— START Supplied material —

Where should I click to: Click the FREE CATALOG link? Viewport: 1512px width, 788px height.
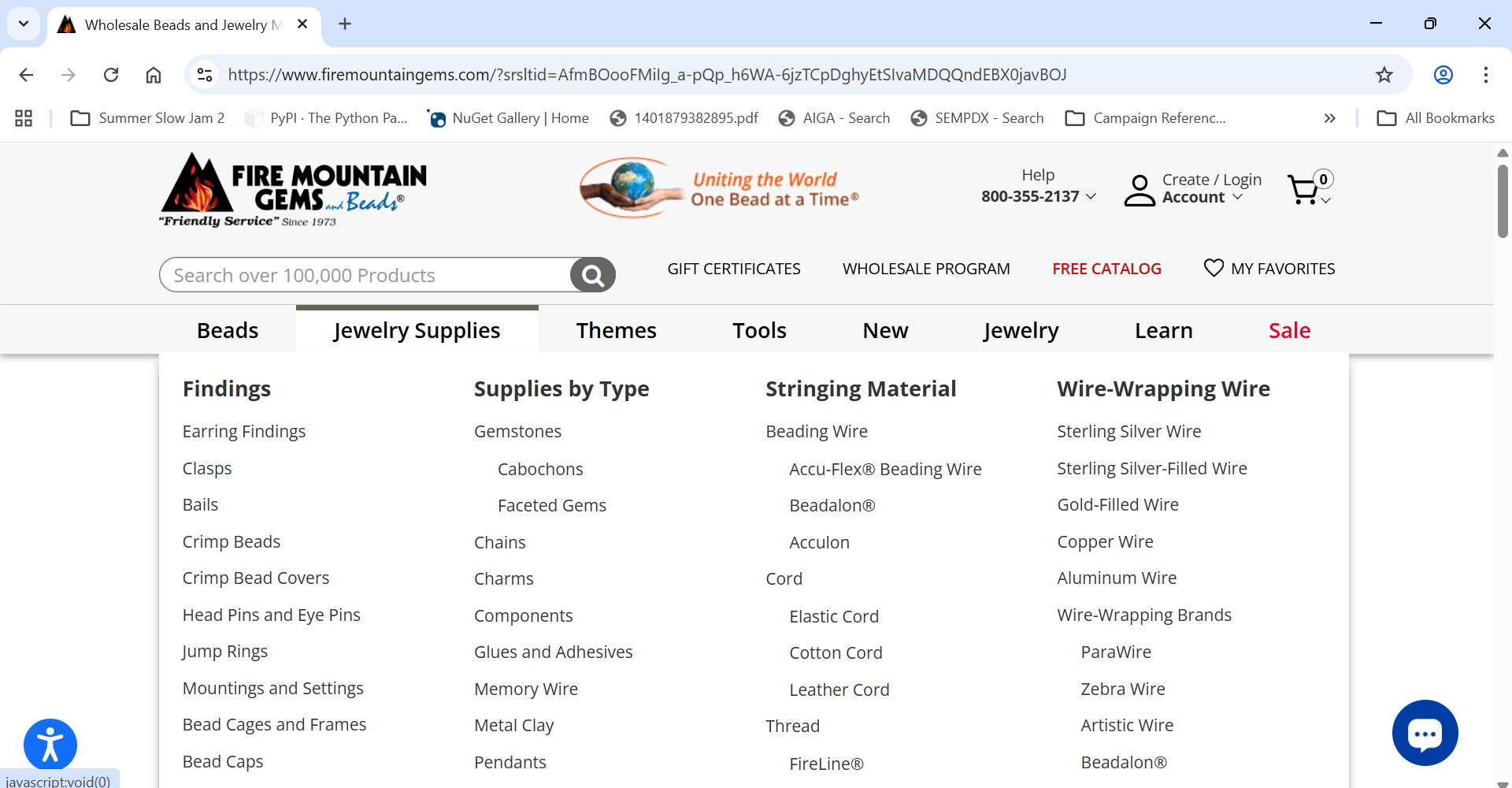1106,269

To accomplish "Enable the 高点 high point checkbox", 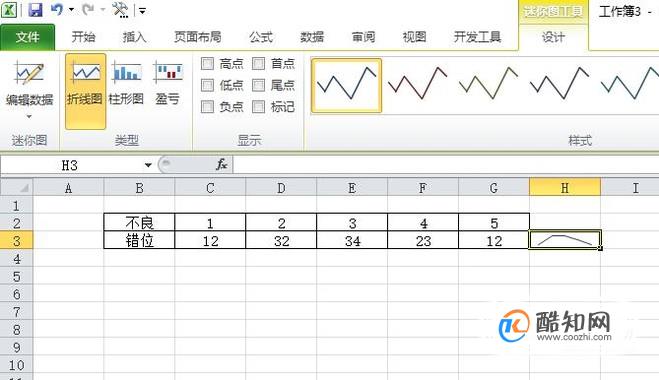I will [x=207, y=64].
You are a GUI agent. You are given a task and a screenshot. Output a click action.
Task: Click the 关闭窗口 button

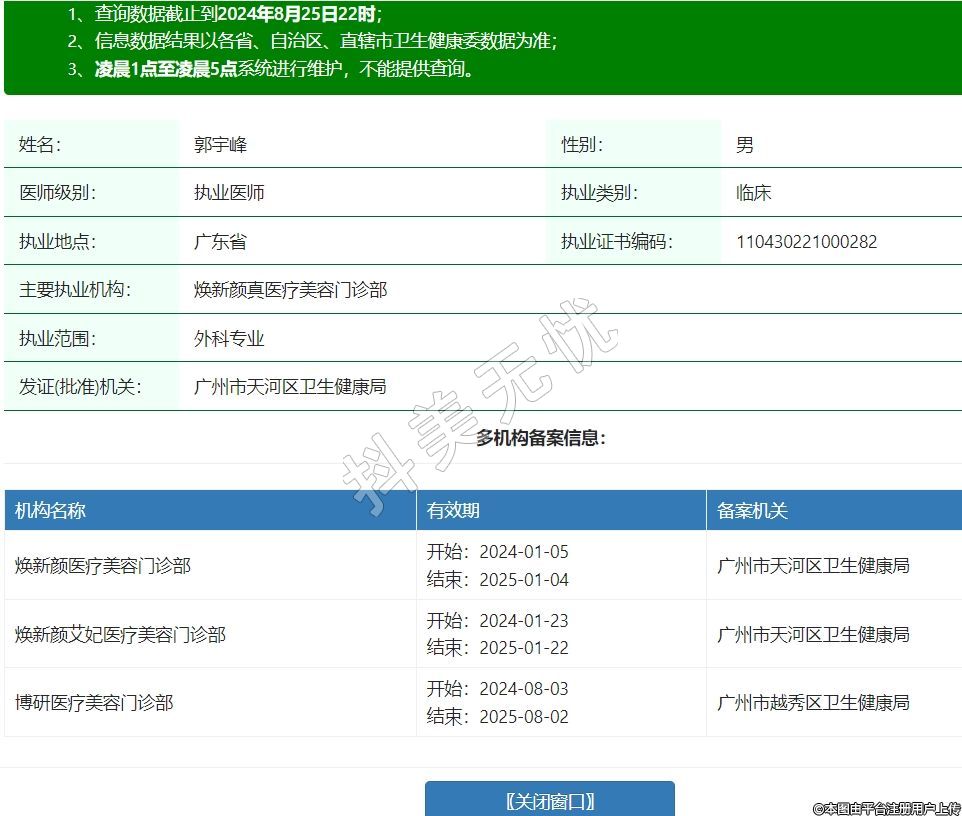tap(549, 800)
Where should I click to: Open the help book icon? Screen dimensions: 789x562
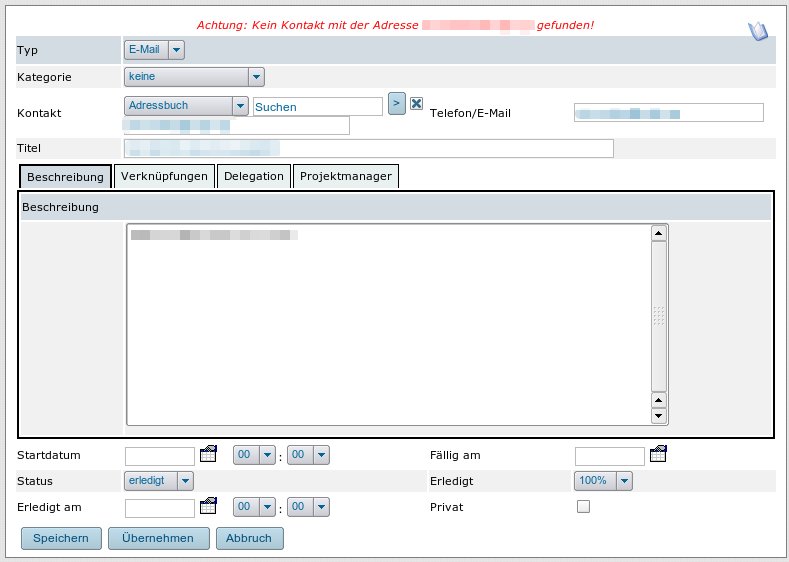pyautogui.click(x=759, y=30)
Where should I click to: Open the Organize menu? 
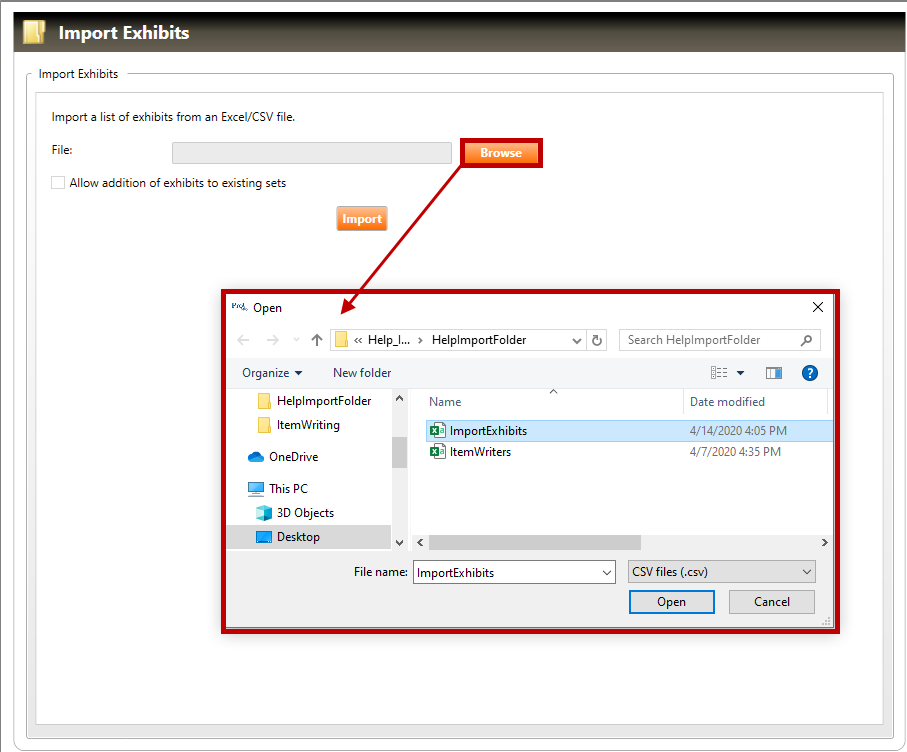(x=272, y=373)
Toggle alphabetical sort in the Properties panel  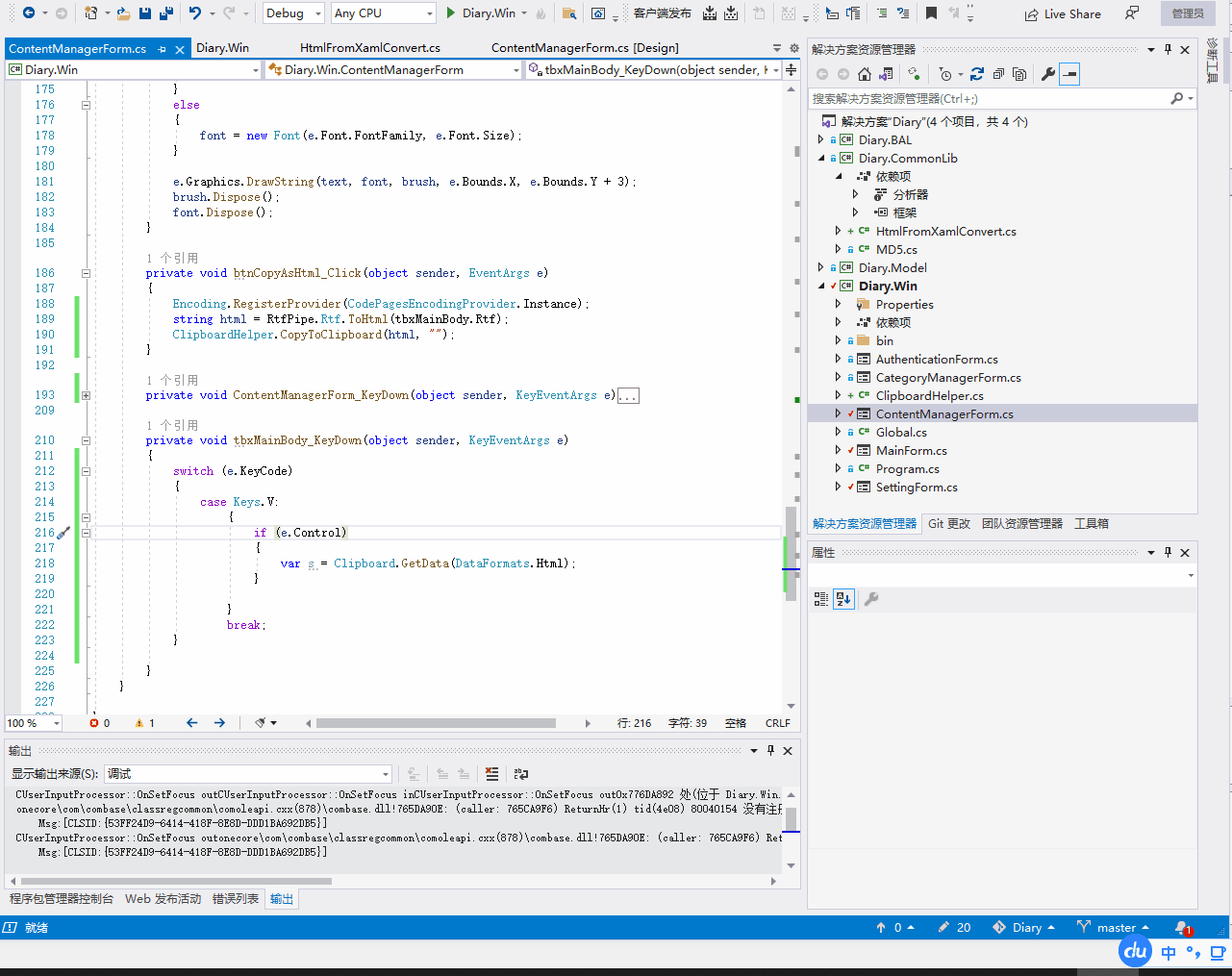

— END Supplied material —

• **Directive**
Write out the listing word for word, starting with the line that contains "You are a GUI" and going on through the end of the listing, both ends included. Leave the pictures out.

• **Task answer**
You are a GUI agent. You are given a task and a screenshot. Output a click action.
Task: Click the 关闭窗口 button

tap(549, 800)
Where should I click to: Open the help book icon? Screen dimensions: 789x562
pyautogui.click(x=759, y=30)
Where should I click to: Open the Organize menu? 
(x=272, y=373)
Toggle alphabetical sort in the Properties panel  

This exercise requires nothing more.